My preference for sea lions began as an adult. I never saw them growing up in Oregon in the 1970s because a state-financed bounty program from the previous decades nearly wiped them out. If not for the passage of the Marine Mammal Protection Act in 1972 and the Endangered Species Act in 1973, there wouldn't be one California sea lion left alive in the Columbia River, off Oregon's coast or entertaining tourists on Newport's bayfront.

But Congress passed the laws, and the numbers of all pinnipeds rebounded within three decades, but nowhere near the level before white settlement, a fact conveniently forgotten by those who believe that salmon and sea lions somehow evolved separately from one another and didn't co-exist in perfect ecological harmony until Americans came along to detonate the harmony.

Might I also add that I prefer sea lions because they don't kill each other over religion, torture, experiment on primates, snort methamphetamine, elect county commissioners who don't understand basic ecology, beat their children, pontificate about simple-minded notions like "private property rights," destroy ecosystems -- nor perpetrate a massive ecological fraud such as hatchery-raised salmon, which continues masking the fact that wild salmonids in the Columbia River basin are nearly extinct.

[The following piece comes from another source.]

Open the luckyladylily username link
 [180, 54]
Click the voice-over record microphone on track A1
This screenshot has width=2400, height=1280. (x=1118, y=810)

Sea lions are smart too, maybe smarter than the average Oregonian or environmental reporter or columnist from The Oregonian, none of whom seem to know that 80 to 90 percent of all salmon in the Columbia originate from hatcheries. These humans also don't seem to know that biologists estimate sea lions eat between 0.4 and 4.2 percent of the annual spring Chinook run, or that of that infinitesimal number, the vast majority are hatchery-raised fish. And for that, fishermen lobbied to have sea lions killed. They succeeded, and now the official killing has begun, and the unofficial killing will intensify.

It's all totally insane, and Oregon's politicians drank the fishermen's Kool-Aid and sucked it down good. Dams, logging, grazing, mining, overfishing, development, pollution and dredging killed off the wild salmon, but sea lions get murdered for it.

If there is a better case study documenting historical and ecological delusion, a pathological hatred of humans toward another animal species, and an example of this country denying responsibility for destroying nature, I cannot think of it. Just read the comments posted about this piece, and you can see for yourself.


Matt Love lives at the Oregon coast.